* EXERCISE REQUIREMENTS
All of the entries need to be set down exactly as they read.

* INFORMATION SHOWN

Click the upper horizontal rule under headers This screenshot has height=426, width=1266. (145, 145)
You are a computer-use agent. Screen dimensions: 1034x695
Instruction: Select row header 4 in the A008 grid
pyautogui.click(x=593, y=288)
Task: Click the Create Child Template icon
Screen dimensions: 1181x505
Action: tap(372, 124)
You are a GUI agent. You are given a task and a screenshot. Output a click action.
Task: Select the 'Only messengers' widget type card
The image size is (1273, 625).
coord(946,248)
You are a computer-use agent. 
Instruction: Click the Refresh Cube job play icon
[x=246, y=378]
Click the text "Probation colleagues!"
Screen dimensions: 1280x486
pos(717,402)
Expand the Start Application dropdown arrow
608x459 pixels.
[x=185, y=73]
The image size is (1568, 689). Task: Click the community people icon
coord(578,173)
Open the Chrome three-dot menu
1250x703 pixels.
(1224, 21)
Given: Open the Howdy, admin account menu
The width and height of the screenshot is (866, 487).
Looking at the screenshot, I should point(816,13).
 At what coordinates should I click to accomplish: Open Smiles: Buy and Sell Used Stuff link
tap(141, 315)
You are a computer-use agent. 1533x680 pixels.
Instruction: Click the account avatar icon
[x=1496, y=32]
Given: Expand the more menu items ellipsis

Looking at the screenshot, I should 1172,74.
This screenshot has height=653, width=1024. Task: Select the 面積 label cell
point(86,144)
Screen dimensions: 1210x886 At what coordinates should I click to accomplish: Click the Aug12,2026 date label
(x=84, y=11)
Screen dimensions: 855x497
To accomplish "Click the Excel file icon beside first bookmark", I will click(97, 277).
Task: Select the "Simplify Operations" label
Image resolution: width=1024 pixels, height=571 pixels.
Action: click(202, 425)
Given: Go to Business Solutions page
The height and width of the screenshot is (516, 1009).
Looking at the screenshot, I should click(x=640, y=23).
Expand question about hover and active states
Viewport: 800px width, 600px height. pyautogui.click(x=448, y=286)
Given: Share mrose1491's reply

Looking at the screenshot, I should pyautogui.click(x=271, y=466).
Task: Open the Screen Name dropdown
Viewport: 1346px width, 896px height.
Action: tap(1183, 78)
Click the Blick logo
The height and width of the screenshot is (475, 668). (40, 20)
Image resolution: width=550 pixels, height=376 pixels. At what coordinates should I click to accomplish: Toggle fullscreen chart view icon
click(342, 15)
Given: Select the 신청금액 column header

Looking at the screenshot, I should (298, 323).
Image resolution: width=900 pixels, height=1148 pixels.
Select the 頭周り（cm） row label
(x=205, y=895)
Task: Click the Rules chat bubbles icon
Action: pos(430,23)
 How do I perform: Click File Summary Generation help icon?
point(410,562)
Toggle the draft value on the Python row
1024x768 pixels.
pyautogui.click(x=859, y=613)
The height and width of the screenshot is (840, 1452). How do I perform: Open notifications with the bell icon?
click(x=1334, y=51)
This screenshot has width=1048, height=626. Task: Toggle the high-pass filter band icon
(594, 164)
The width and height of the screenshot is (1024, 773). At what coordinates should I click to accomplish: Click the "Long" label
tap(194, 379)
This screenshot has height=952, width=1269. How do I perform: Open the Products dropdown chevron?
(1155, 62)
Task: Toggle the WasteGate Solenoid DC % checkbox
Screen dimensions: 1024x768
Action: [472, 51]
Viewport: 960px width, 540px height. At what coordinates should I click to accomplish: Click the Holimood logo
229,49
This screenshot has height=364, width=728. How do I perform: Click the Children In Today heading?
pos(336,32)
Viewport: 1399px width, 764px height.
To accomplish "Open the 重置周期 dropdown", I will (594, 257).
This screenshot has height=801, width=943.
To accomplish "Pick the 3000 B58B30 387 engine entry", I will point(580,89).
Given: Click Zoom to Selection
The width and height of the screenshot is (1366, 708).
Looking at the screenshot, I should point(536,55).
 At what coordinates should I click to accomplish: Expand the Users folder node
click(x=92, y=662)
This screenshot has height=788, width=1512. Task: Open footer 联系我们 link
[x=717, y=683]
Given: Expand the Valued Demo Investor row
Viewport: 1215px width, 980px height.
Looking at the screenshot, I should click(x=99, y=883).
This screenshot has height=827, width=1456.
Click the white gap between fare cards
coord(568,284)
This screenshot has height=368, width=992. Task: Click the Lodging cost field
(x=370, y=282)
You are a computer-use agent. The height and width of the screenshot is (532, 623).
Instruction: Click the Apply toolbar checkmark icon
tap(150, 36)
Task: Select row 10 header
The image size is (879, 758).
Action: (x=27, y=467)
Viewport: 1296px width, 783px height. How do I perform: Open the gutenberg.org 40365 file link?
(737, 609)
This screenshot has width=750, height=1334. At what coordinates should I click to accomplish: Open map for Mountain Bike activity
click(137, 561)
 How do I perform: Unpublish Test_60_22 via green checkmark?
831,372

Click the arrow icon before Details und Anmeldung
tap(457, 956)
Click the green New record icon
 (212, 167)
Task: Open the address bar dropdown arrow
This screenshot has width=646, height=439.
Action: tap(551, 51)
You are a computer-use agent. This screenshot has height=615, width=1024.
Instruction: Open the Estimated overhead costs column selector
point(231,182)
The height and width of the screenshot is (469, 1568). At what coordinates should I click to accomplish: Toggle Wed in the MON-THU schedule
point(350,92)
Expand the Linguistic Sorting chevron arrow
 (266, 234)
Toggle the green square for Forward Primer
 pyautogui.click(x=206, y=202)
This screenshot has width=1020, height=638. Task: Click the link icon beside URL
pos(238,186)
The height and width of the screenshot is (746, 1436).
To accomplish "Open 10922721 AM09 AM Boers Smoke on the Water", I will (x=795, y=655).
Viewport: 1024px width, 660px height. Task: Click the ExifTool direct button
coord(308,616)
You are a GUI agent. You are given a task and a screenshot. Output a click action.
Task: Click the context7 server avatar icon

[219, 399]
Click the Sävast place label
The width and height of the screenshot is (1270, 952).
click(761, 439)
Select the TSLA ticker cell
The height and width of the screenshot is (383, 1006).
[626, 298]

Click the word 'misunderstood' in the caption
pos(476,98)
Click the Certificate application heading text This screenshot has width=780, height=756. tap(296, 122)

* RESPONSE
Click the upper horizontal rule under headers This screenshot has height=426, width=1266. (145, 145)
You are a computer-use agent. Screen dimensions: 1034x695
Instruction: Select row header 4 in the A008 grid
pyautogui.click(x=593, y=288)
Task: Click the Create Child Template icon
Screen dimensions: 1181x505
Action: tap(372, 124)
You are a GUI agent. You are given a task and a screenshot. Output a click action.
Task: Select the 'Only messengers' widget type card
The image size is (1273, 625).
coord(946,248)
You are a computer-use agent. 
Instruction: Click the Refresh Cube job play icon
[x=246, y=378]
Click the text "Probation colleagues!"
Screen dimensions: 1280x486
pos(717,402)
Expand the Start Application dropdown arrow
608x459 pixels.
[x=185, y=73]
The image size is (1568, 689). Task: Click the community people icon
coord(578,173)
Open the Chrome three-dot menu
1250x703 pixels.
(1224, 21)
Given: Open the Howdy, admin account menu
The width and height of the screenshot is (866, 487).
Looking at the screenshot, I should point(816,13).
 At what coordinates should I click to accomplish: Open Smiles: Buy and Sell Used Stuff link
tap(141, 315)
You are a computer-use agent. 1533x680 pixels.
Instruction: Click the account avatar icon
[x=1496, y=32]
Given: Expand the more menu items ellipsis

Looking at the screenshot, I should 1172,74.
This screenshot has height=653, width=1024. Task: Select the 面積 label cell
point(86,144)
Screen dimensions: 1210x886 At what coordinates should I click to accomplish: Click the Aug12,2026 date label
(x=84, y=11)
Screen dimensions: 855x497
To accomplish "Click the Excel file icon beside first bookmark", I will click(97, 277).
Task: Select the "Simplify Operations" label
Image resolution: width=1024 pixels, height=571 pixels.
Action: click(202, 425)
Given: Go to Business Solutions page
The height and width of the screenshot is (516, 1009).
Looking at the screenshot, I should click(x=640, y=23).
Expand question about hover and active states
Viewport: 800px width, 600px height. pyautogui.click(x=448, y=286)
Given: Share mrose1491's reply

Looking at the screenshot, I should pyautogui.click(x=271, y=466).
Task: Open the Screen Name dropdown
Viewport: 1346px width, 896px height.
Action: tap(1183, 78)
Click the Blick logo
The height and width of the screenshot is (475, 668). (40, 20)
Image resolution: width=550 pixels, height=376 pixels. At what coordinates should I click to accomplish: Toggle fullscreen chart view icon
click(342, 15)
Given: Select the 신청금액 column header

Looking at the screenshot, I should (298, 323).
Image resolution: width=900 pixels, height=1148 pixels.
Select the 頭周り（cm） row label
(x=205, y=895)
Task: Click the Rules chat bubbles icon
Action: pos(430,23)
 How do I perform: Click File Summary Generation help icon?
point(410,562)
Toggle the draft value on the Python row
1024x768 pixels.
pyautogui.click(x=859, y=613)
The height and width of the screenshot is (840, 1452). How do I perform: Open notifications with the bell icon?
click(x=1334, y=51)
This screenshot has width=1048, height=626. Task: Toggle the high-pass filter band icon
(594, 164)
The width and height of the screenshot is (1024, 773). At what coordinates should I click to accomplish: Click the "Long" label
tap(194, 379)
This screenshot has height=952, width=1269. How do I perform: Open the Products dropdown chevron?
(1155, 62)
Task: Toggle the WasteGate Solenoid DC % checkbox
Screen dimensions: 1024x768
Action: [472, 51]
Viewport: 960px width, 540px height. At what coordinates should I click to accomplish: Click the Holimood logo
229,49
This screenshot has height=364, width=728. How do I perform: Click the Children In Today heading?
pos(336,32)
Viewport: 1399px width, 764px height.
To accomplish "Open the 重置周期 dropdown", I will (594, 257).
This screenshot has height=801, width=943.
To accomplish "Pick the 3000 B58B30 387 engine entry", I will point(580,89).
Given: Click Zoom to Selection
The width and height of the screenshot is (1366, 708).
Looking at the screenshot, I should point(536,55).
 At what coordinates should I click to accomplish: Expand the Users folder node
click(x=92, y=662)
This screenshot has height=788, width=1512. Task: Open footer 联系我们 link
[x=717, y=683]
Given: Expand the Valued Demo Investor row
Viewport: 1215px width, 980px height.
Looking at the screenshot, I should click(x=99, y=883).
This screenshot has height=827, width=1456.
Click the white gap between fare cards
coord(568,284)
This screenshot has height=368, width=992. Task: Click the Lodging cost field
(x=370, y=282)
You are a computer-use agent. The height and width of the screenshot is (532, 623).
Instruction: Click the Apply toolbar checkmark icon
tap(150, 36)
Task: Select row 10 header
The image size is (879, 758).
Action: (x=27, y=467)
Viewport: 1296px width, 783px height. How do I perform: Open the gutenberg.org 40365 file link?
(737, 609)
This screenshot has width=750, height=1334. At what coordinates should I click to accomplish: Open map for Mountain Bike activity
click(137, 561)
 How do I perform: Unpublish Test_60_22 via green checkmark?
831,372

Click the arrow icon before Details und Anmeldung
tap(457, 956)
Click the green New record icon
 (212, 167)
Task: Open the address bar dropdown arrow
This screenshot has width=646, height=439.
Action: tap(551, 51)
You are a computer-use agent. This screenshot has height=615, width=1024.
Instruction: Open the Estimated overhead costs column selector
point(231,182)
The height and width of the screenshot is (469, 1568). At what coordinates should I click to accomplish: Toggle Wed in the MON-THU schedule
point(350,92)
Expand the Linguistic Sorting chevron arrow
 (266, 234)
Toggle the green square for Forward Primer
 pyautogui.click(x=206, y=202)
This screenshot has width=1020, height=638. Task: Click the link icon beside URL
pos(238,186)
The height and width of the screenshot is (746, 1436).
To accomplish "Open 10922721 AM09 AM Boers Smoke on the Water", I will (x=795, y=655).
Viewport: 1024px width, 660px height. Task: Click the ExifTool direct button
coord(308,616)
You are a GUI agent. You are given a task and a screenshot. Output a click action.
Task: Click the context7 server avatar icon

[219, 399]
Click the Sävast place label
The width and height of the screenshot is (1270, 952).
click(761, 439)
Select the TSLA ticker cell
The height and width of the screenshot is (383, 1006).
[626, 298]

Click the word 'misunderstood' in the caption
pos(476,98)
Click the Certificate application heading text This screenshot has width=780, height=756. tap(296, 122)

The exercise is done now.